Kutipan Dokumen:
---+---

2.  Sikap Fasilitator

Sikap-sikap yang harus dimiliki oleh seorang fasilitator meliputi:

  1. Empati

Ikut merasakan dan menghargai pengalaman dan perasaan peserta. Tidak meremehkan peserta dengan hadir sepenuh hati dan sepenuh tubuh.  

  1. Peka terhadap situasi pertemuan

Mengetahui kapan peserta merasa bersemangat, bosan, mengantuk, tahu kapan harus bicara, berhenti dan bertanya.  

  1. Tidak hanya memikirkan target penyampaian materi (hasil), melainkan proses belajar para peserta.
  2. Percaya diri

Fasilitator yakin mampu mengajak peserta belajar bersama. Tidak malu meskipun harus berhadapan dengan peserta yang berbeda usia, kelas sosial, ekonomi, pendidikan, dan lain-lain.

  1. Jujur, terbuka, apa adanya saat merespon peserta
  2. Tidak menunjukkan sikap dibuat-buat atau berpura-pura.
  3. Ramah, semangat, dan luwes Mampu membuat suasana hangat, akrab, dan peserta merasa diperhatikan.
  4. Hormat terhadap peserta secara sederajat
  5. Menghargai pengetahuan, pengalaman, tradisi dan kepercayaan yang dianut peserta.
  6. Tidak menonjolkan diri sendiri, menggurui, atau merasa paling ahli
  7. Tidak terpancing untuk menjawab setiap pertanyaan.
  8. Obyektif

Obyektif adalah sikap untuk berada pada posisi netral atau tidak memihak.

 

3. Fasilitator yang baik

        Menjadi fasilitator itu tidak mudah karena harus mampu untuk memberi kemudahan dalam segenap proses kegiatan. Berikut ini beberapa tips untuk menjadi fasilitator yang baik, meliputi:

  1. Menjaga kelompok tetap fokus pada tujuan dan proses.
  2. Tetap obyektif.
  3. Membantu kelompok menentukan arah yang akan ditempuh dan mencapai tujuannya.
  4. Lebih banyak mendengarkan daripada berbicara.

---+---

Entri yang diambil dari sebuah kumpulan
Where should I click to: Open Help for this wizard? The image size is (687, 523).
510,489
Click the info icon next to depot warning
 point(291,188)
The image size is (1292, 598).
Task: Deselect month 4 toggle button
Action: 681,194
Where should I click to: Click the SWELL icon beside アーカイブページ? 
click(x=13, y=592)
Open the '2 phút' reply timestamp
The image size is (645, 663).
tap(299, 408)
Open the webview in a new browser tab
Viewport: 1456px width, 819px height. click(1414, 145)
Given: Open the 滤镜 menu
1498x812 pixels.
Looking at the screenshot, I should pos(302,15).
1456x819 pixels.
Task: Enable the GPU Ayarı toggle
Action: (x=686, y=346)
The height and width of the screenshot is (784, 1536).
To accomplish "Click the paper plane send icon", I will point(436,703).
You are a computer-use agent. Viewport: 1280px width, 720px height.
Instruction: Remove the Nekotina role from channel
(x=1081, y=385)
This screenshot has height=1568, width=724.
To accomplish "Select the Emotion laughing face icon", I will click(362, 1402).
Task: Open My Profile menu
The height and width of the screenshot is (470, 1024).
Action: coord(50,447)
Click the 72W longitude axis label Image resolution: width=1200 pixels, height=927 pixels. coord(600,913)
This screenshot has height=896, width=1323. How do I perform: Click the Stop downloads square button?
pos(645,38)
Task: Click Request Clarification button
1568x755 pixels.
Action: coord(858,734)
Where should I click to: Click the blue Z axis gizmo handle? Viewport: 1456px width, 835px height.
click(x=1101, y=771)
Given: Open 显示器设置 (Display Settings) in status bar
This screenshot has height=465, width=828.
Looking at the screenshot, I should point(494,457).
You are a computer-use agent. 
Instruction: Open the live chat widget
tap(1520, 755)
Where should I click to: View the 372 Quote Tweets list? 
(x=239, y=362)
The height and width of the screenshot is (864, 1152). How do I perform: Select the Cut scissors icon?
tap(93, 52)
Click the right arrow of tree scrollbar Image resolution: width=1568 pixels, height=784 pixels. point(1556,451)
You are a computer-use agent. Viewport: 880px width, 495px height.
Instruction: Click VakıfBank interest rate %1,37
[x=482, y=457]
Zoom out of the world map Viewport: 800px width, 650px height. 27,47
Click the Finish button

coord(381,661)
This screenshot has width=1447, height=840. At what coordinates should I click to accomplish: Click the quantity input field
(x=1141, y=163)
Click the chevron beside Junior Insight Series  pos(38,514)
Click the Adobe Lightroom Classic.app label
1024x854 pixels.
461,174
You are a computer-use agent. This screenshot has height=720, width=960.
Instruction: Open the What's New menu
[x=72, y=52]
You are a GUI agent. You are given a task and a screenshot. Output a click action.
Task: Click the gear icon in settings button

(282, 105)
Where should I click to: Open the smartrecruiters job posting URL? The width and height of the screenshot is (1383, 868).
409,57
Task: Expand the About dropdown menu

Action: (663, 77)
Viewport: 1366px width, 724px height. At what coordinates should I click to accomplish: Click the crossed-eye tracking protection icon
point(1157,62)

---+---

Soal Latihan:
1 > Ketik ulang entri dari baris yang memuat "Where should I click to: Click the SWELL" sampai baris yang memuat "Action: (x=686, y=346)", termasuk kedua baris itu.
2 > Teruskan tulisan tentang sikap dan tips menjadi fasilitator setelah kalimat terakhirnya.

Jawaban Soal:
1 >
Where should I click to: Click the SWELL icon beside アーカイブページ? 
click(x=13, y=592)
Open the '2 phút' reply timestamp
The image size is (645, 663).
tap(299, 408)
Open the webview in a new browser tab
Viewport: 1456px width, 819px height. click(1414, 145)
Given: Open the 滤镜 menu
1498x812 pixels.
Looking at the screenshot, I should pos(302,15).
1456x819 pixels.
Task: Enable the GPU Ayarı toggle
Action: (x=686, y=346)

2 >
  5. Dapat menyesuaikan dengan gaya belajar yang berbeda-beda.
  6. Sensitif terhadap gender dan budaya.
  7. Mendorong semua orang berpartisipasi. Setiap orang berpartisipasi dengan cara yang berlainan. Ada yang hanya berbicara dalam kelompok kecil, tetapi tetap berpartisipasi, nmun yang lain mungkin banyak bicara tetapi sedikit kontribusi.
  8. Membantu kelompok mentaati waktu.
  9. Memberi semangat atau membuat kelompok rileks sesuai kebutuhan.
  10. Sewaktu-waktu menyimpulkan yang terjadi dalam pertemuan dan membantu kelompok mengaitkan satu sesi dengan sesi lainnya.

 

Seorang fasilitator harus mewaspadai hal-hal berikut ini:

  1. Waspada terhadap tanda-tanda kebingungan peserta. Peserta saling bertanya pada orang di sebelahnya, wajah bingung atau frustasi dan sikap menolak, dan sebagainya).
  2. Biarkan kelompok bekerja sendiri, jangan melakukan pekerjaan kelompok.
  3. Berkeliling dari kelompok ke kelompok; tetapi jangan menjadi bagian dari satu kelompok saja karena anda akan mempengaruhi kelompok itu.
  4. Berikan waktu pada setiap kelompok memahami tugas yang diberikan dan konsep-konsep pendukungnya.
  5. Bahas kembali bagian-bagian pertemuan yang membingungkan kalau ada peserta yang kelihatannya mengalami kesulitan.
  6. Jangan menganggap diri anda seorang ahli. Ingatkan kelompok dan diri sendiri bahwa anda adalah fasilitator. Penting selalu diingat akan keahlian dan pengalaman yang peserta miliki. Biasakan melibatkan audien/peserta dengan mengajukan pertanyaan pada peserta lain, misalnya: “Pertanyaan bagus, dari Ibu Ari. Bagaimana menurut Ibu Citra?”; “Pertanyaan yang bagus. Apa ada yang mau menanggapi?
  7. Sering-seringlah bertanya: “Apakah ada pertanyaan?”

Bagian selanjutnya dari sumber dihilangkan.